> [WHAT IS EXPECTED] Print the entries below exactly as they appear, from the first line up to and including the line with "You are a computer-use". Do not print any pictures.

Dataset records:

● ● ●

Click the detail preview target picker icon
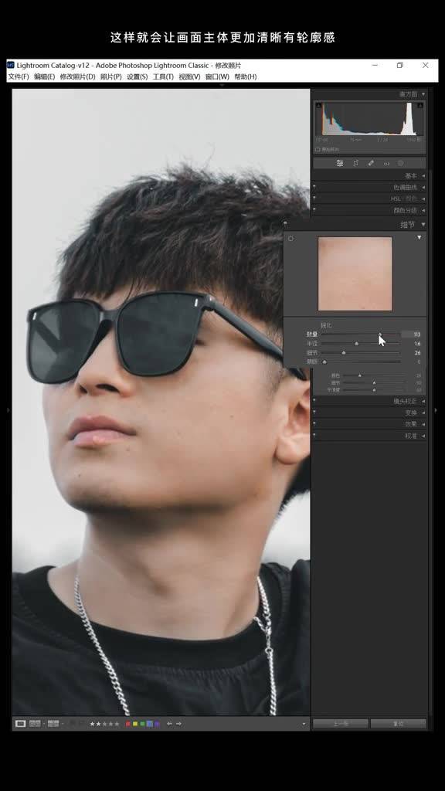 (291, 238)
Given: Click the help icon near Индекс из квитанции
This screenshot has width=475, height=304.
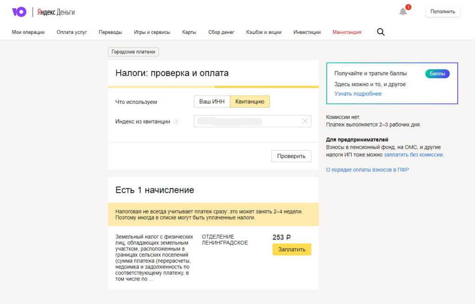Looking at the screenshot, I should (176, 122).
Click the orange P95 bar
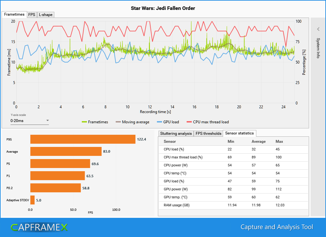This screenshot has height=237, width=326. [x=83, y=139]
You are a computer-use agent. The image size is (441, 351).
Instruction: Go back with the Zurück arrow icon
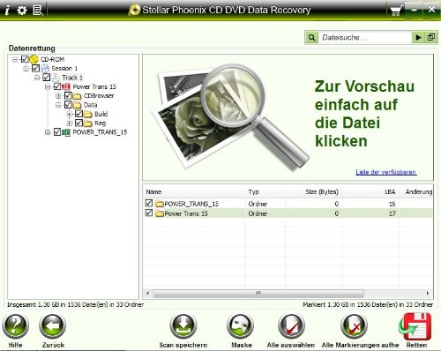click(53, 326)
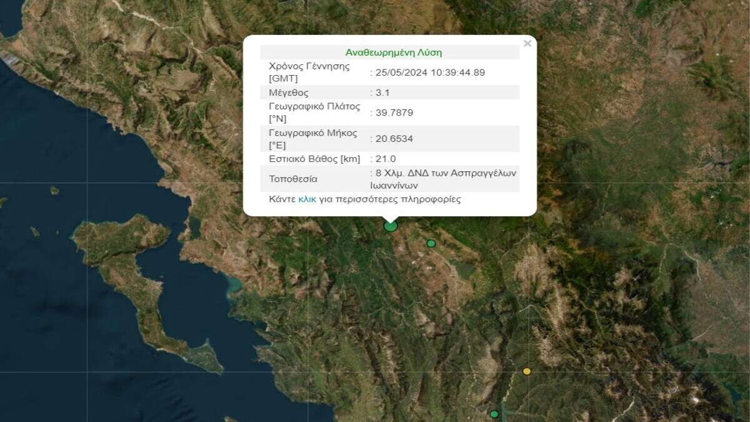750x422 pixels.
Task: Click the focal depth value 21.0
Action: pos(385,159)
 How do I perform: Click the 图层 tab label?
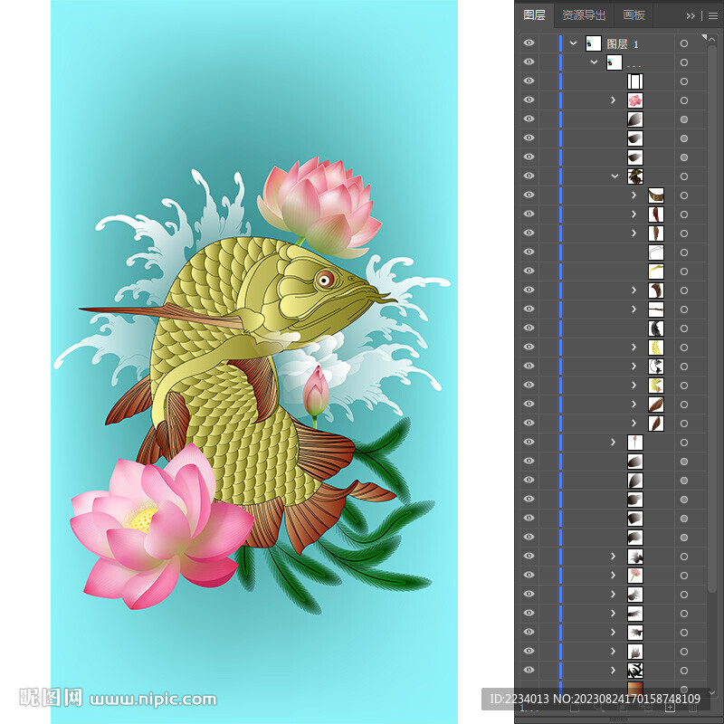point(534,15)
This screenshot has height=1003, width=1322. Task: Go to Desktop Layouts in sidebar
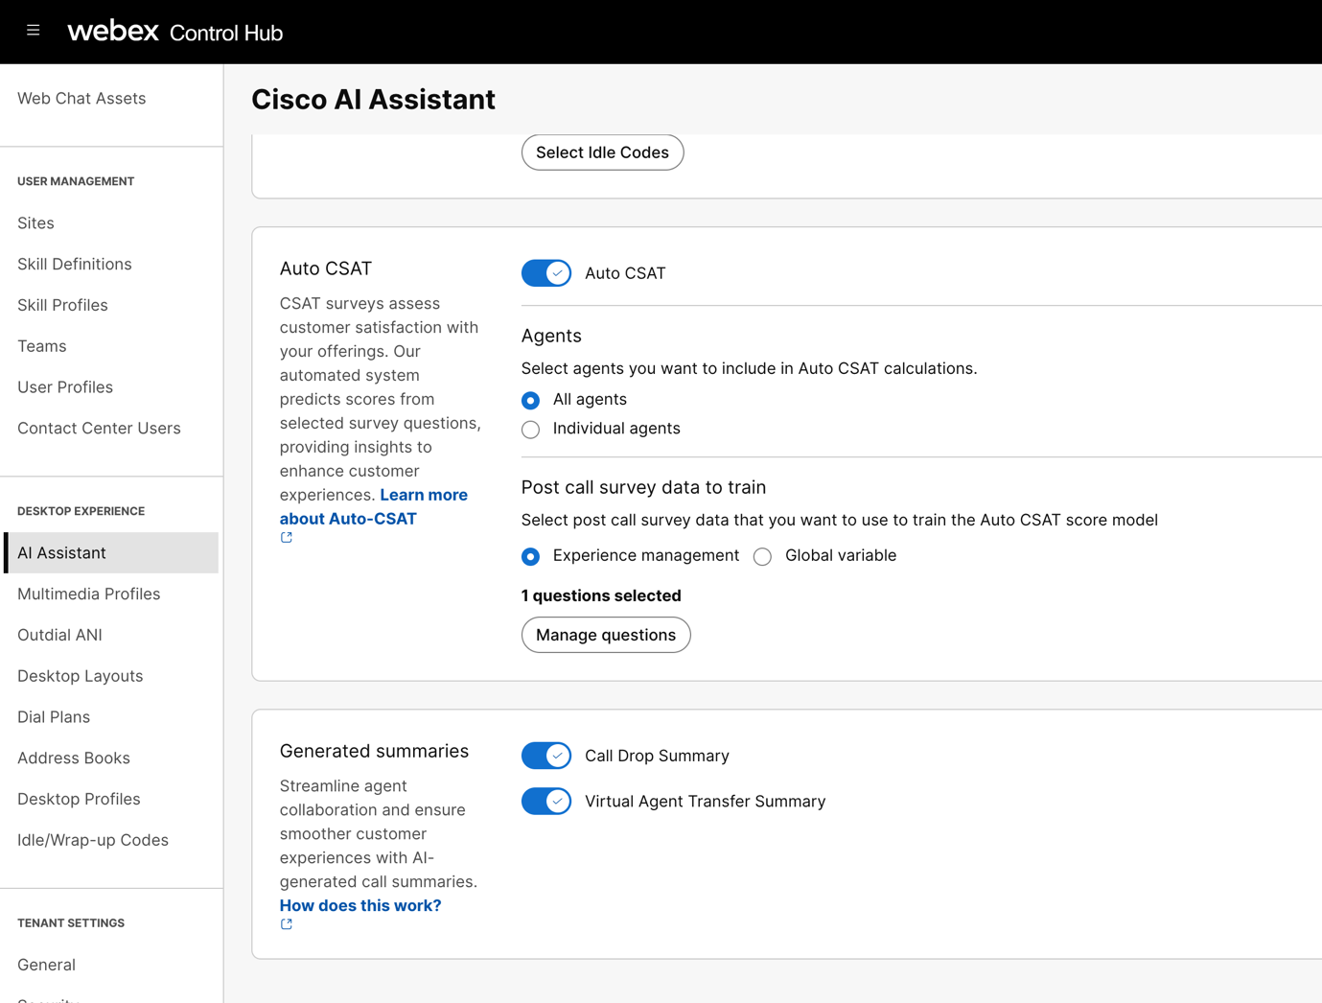pyautogui.click(x=81, y=676)
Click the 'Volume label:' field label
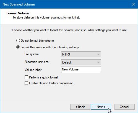Viewport: 138px width, 113px height. [x=33, y=70]
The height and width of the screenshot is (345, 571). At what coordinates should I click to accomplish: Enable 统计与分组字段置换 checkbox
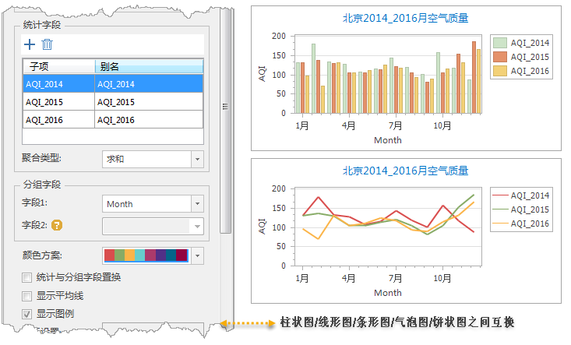(x=27, y=277)
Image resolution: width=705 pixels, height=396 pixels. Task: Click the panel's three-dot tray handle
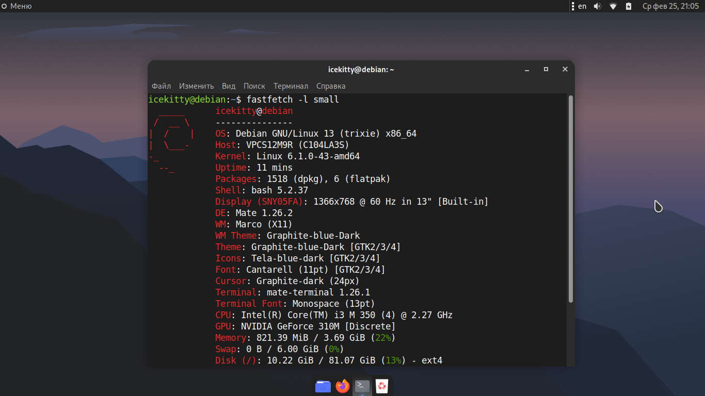pos(572,6)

● ● ●

> [OUTPUT OF THE EXERCISE]
Click the detail preview target picker icon
 (291, 238)
Given: Click the help icon near Индекс из квитанции
This screenshot has width=475, height=304.
Looking at the screenshot, I should (176, 122).
Click the orange P95 bar
This screenshot has height=237, width=326. [x=83, y=139]
You are a computer-use agent. The image size is (441, 351).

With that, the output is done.